Day 58 - St. Michel's, MD
28 May 2012
Mon 28 May 2012
Anchored off St. Michel's, MD
[photo: gaff-rigged cat boat taking charter guests out for a sail]
We rested well, and were awakened right after dawn by the low rumble of a crabbing boat working his lines. We have never seen this method before, but it appears like there is a long line between two buoys, and every 8 feet on the line is some sort of bait. The boat very slowly runs down the line with a simple curved hook to pick up the line and a crabber with a net, scoops up any crabs eating the bait. One very nice thing for boaters about that method is the lack of a floating buoy for each crab trap.

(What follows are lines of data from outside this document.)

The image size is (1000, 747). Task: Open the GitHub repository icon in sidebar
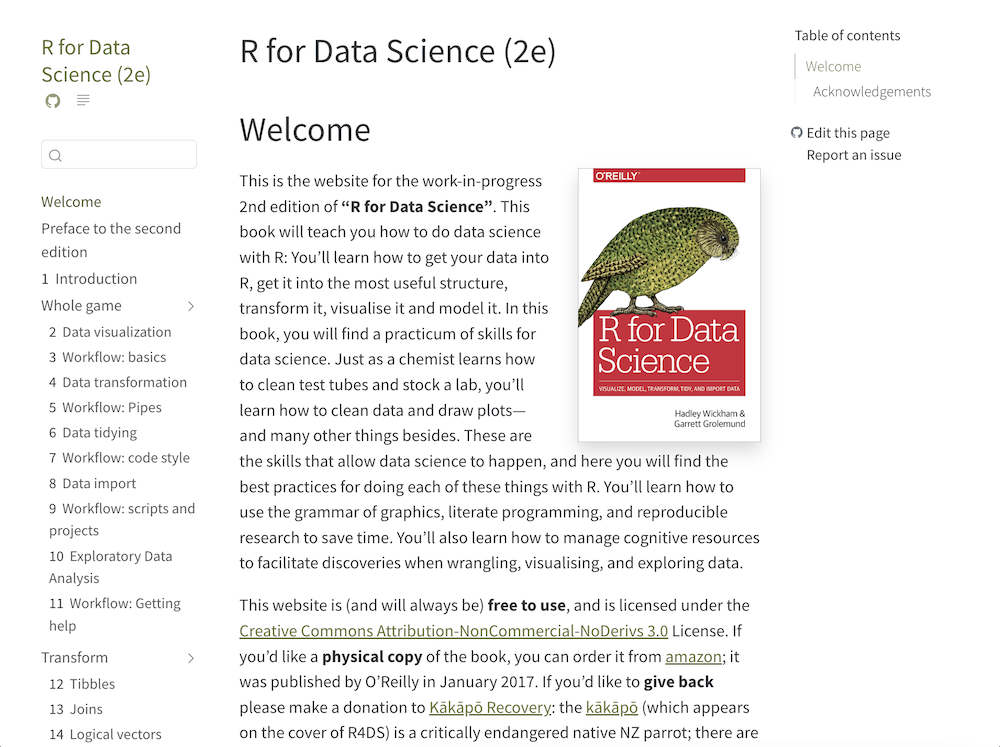click(53, 101)
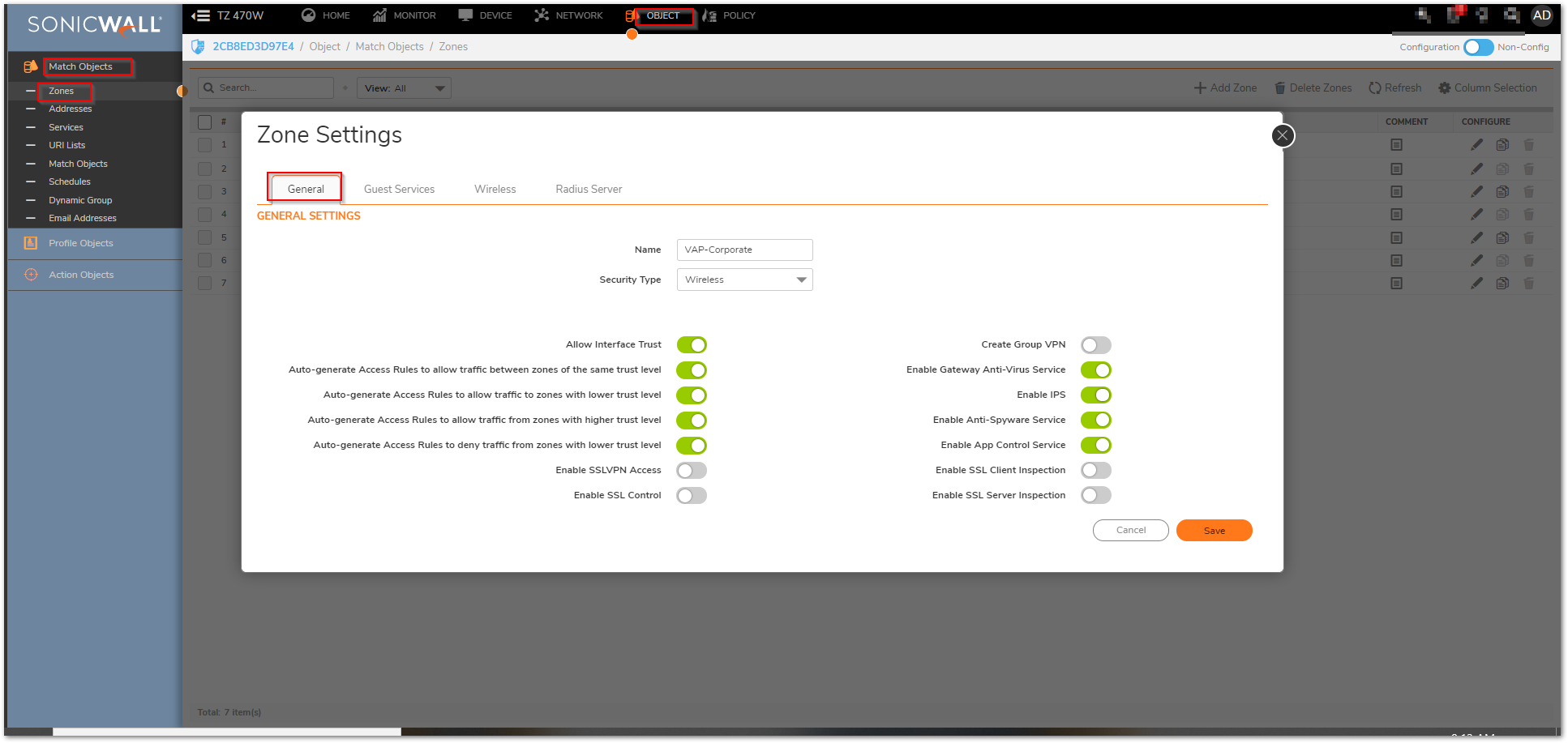
Task: Enable the Create Group VPN toggle
Action: point(1095,345)
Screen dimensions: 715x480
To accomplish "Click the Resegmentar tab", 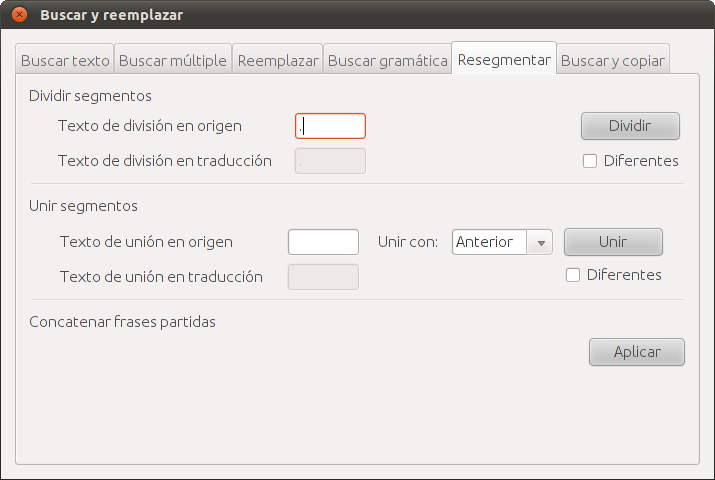I will coord(504,59).
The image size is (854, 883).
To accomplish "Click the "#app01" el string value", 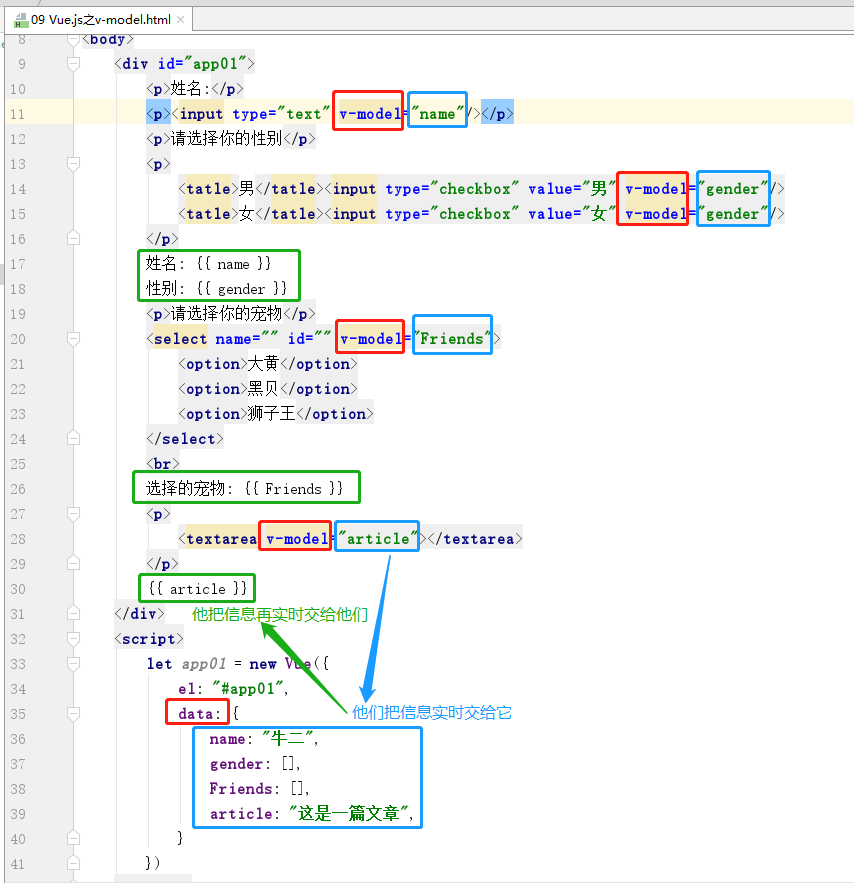I will [x=249, y=689].
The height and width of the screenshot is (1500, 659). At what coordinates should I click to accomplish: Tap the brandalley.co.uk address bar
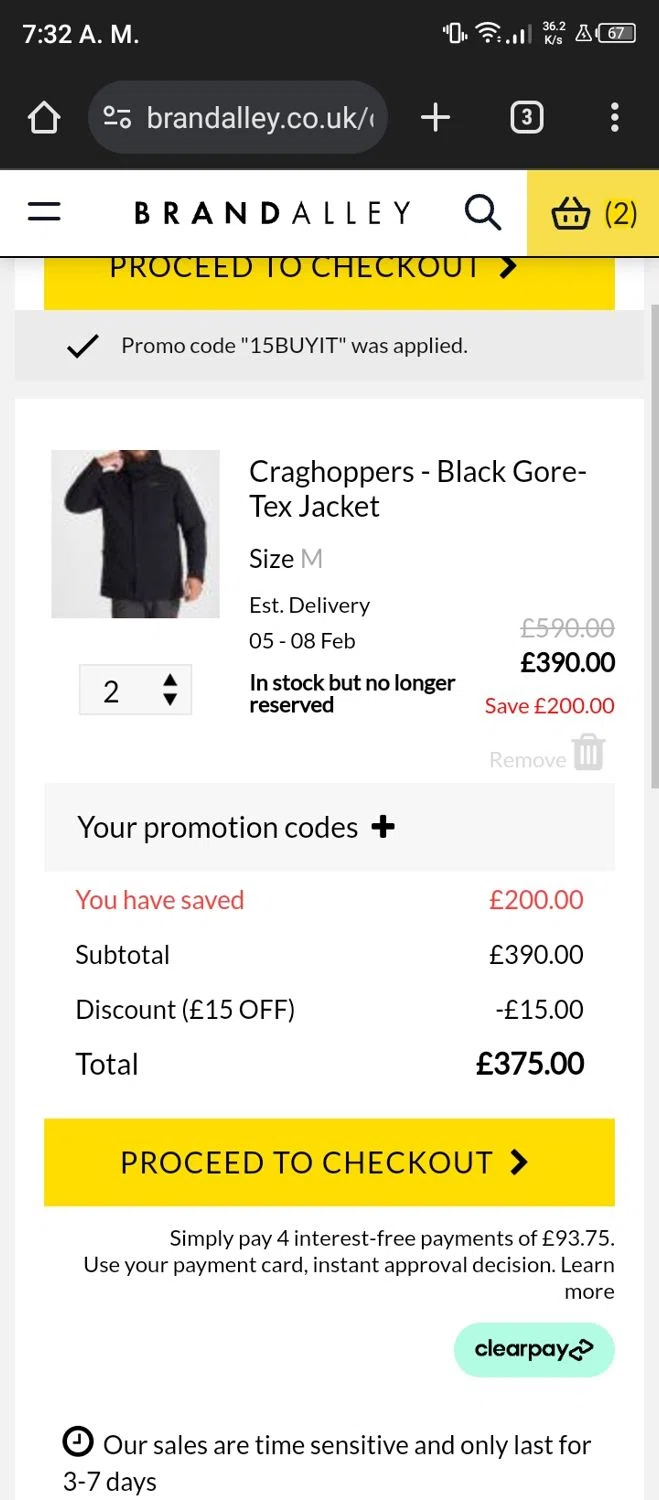pos(258,118)
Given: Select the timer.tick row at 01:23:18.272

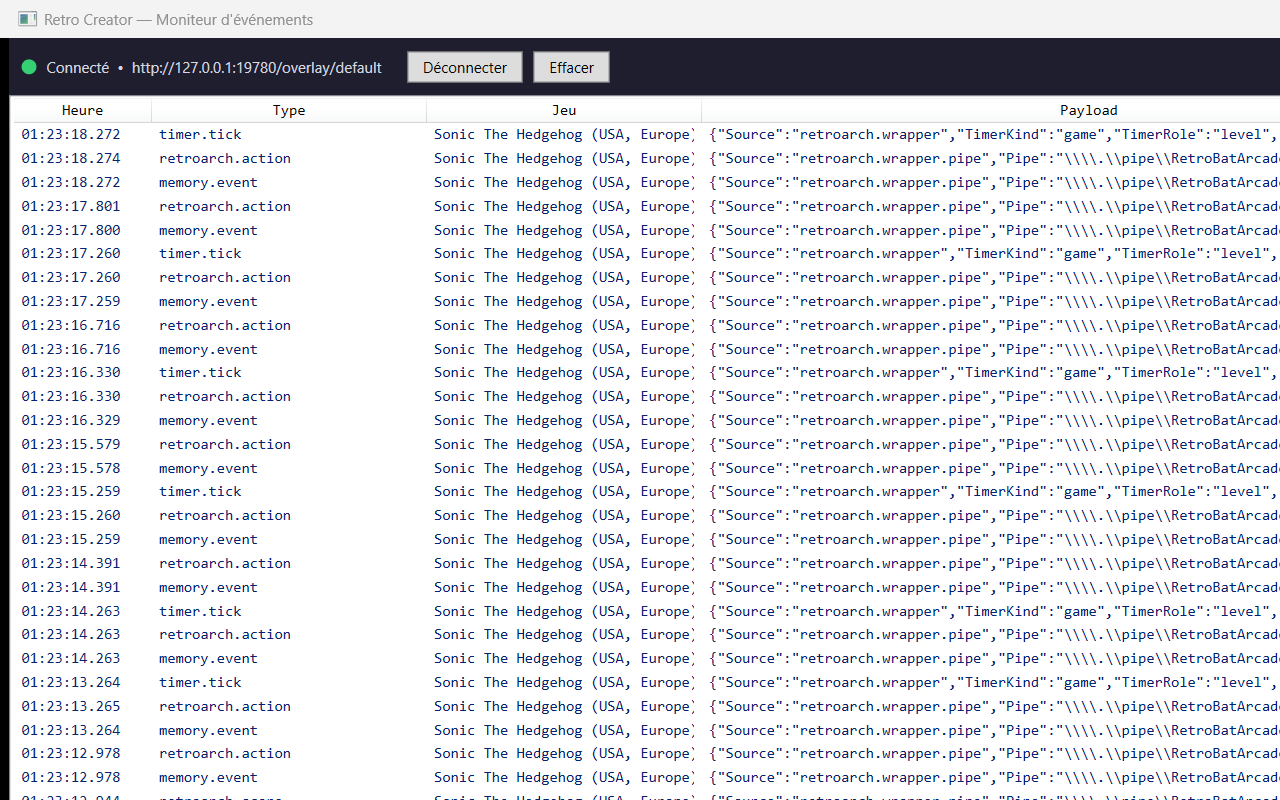Looking at the screenshot, I should 646,134.
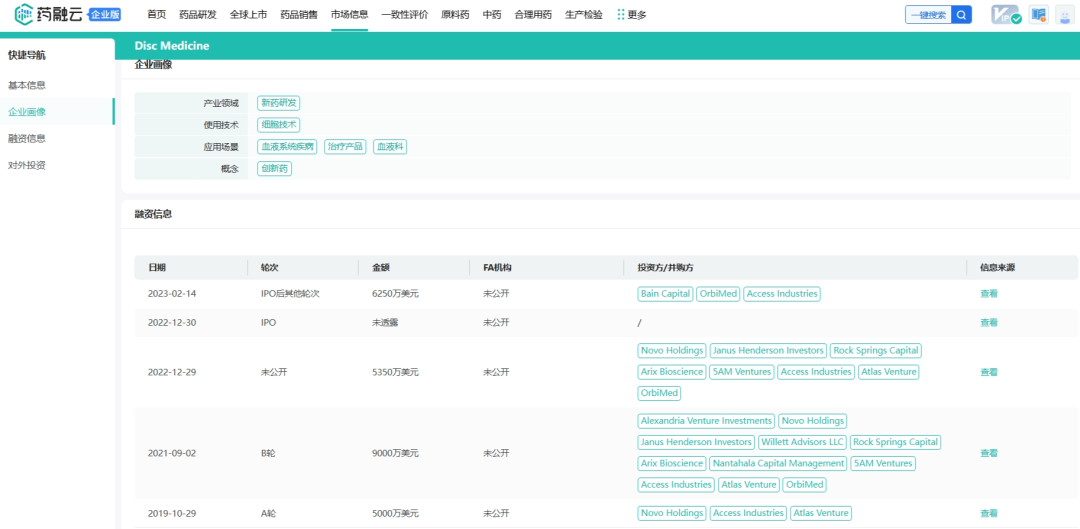Image resolution: width=1080 pixels, height=529 pixels.
Task: Open Alexandria Venture Investments investor tag
Action: (x=706, y=421)
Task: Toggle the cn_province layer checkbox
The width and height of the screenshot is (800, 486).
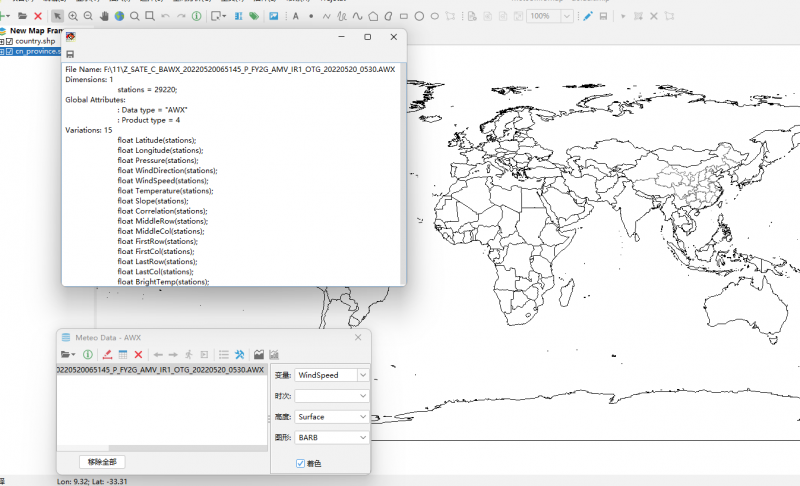Action: click(10, 51)
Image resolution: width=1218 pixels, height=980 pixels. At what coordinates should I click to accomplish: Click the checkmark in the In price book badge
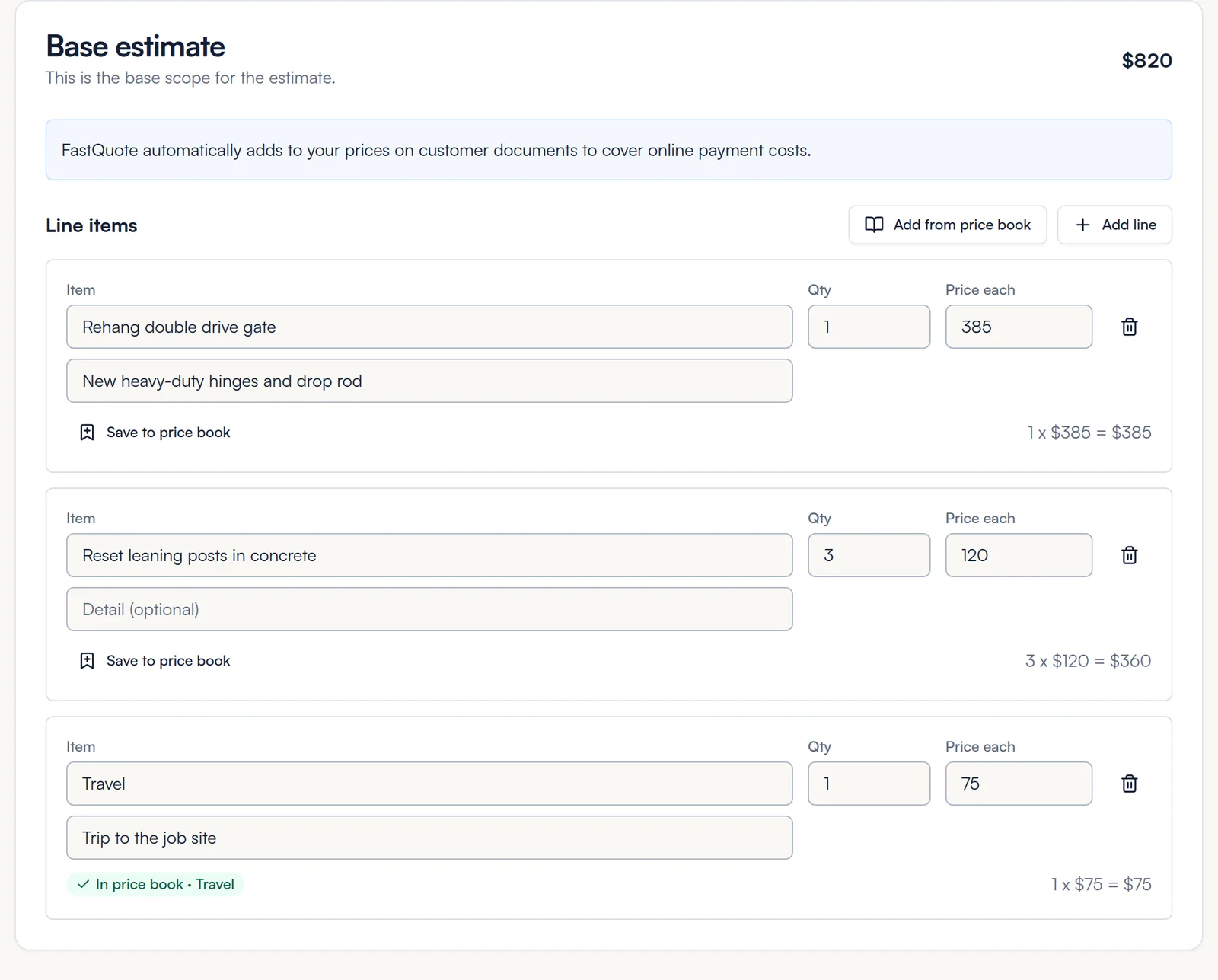click(83, 884)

Those floating buoys and the lines attached to them are the bane of boaters since they can get wrapped around the propeller, which is a bad thing, to be sure.
Getting the anchor up manually was not a big problem, although it takes longer. The part that is a strain for the back is the same regardless of how the rode comes up; the last 5 feet is done manually. There is no doubt that yesterday and today brought significantly reduced back pain. It appears highly likely that the problem is limited to just the muscles and not a disc issue. If it is not even better by Annapolis in a few days, I will try to see someone to be sure.
It is a beautiful day, with a nice breeze from the S. The very frustrating thing about today, from a sailing perspective, is that the courses we had to take from Oxford to St. Michel's had us either too close into the wind, or with the wind almost directly astern of us. For the wind speed we had, neither case will let the wind be effective for us. I estimate that we only had the sail drawing effectively one-third of the time. The other factor was the tidal current. Had we left at 0300, or waited until 1400, we could have had the current beneficial much more than it was. Our departure at 0735 had the current against us almost the entire way.
Nevertheless, it was about 6.5 hours underway, and much of it was pleasant except in the Miles River while approaching St. Michel's. There were so many large power boats leaving and arriving that it was like a washing machine with their wakes intersecting and amplifying, especially in the shallower sections.
We are anchored just off the channel into the short harbor and we have very few boats around us; most who were here for the long weekend are now gone.
The dinghy dock is adjacent to the Crab Claw restaurant and Maritime Museum. It is a short walk to see the very attractive little town, and there is a full-size grocery store along that walk, plus numerous cute shops and eateries. Once back at the waterfront near the museum, we went into the Crab Claw for dinner, choosing to eat inside with the air conditioning.
We would not say the restaurant is great, but most of what we had was very good. The prices reflect a tourist town, but the view was superb and we enjoyed the visit. It is an incredibly gorgeous late afternoon on the boat and it will be a pleasant sleep, I am sure.
Tomorrow morning, I will change the oil in the main engine and then we will dinghy to the museum, which looks to be fantastic. then it is off for a very short run (maybe under sail the whole way) up the Wye River for some pastoral scenery.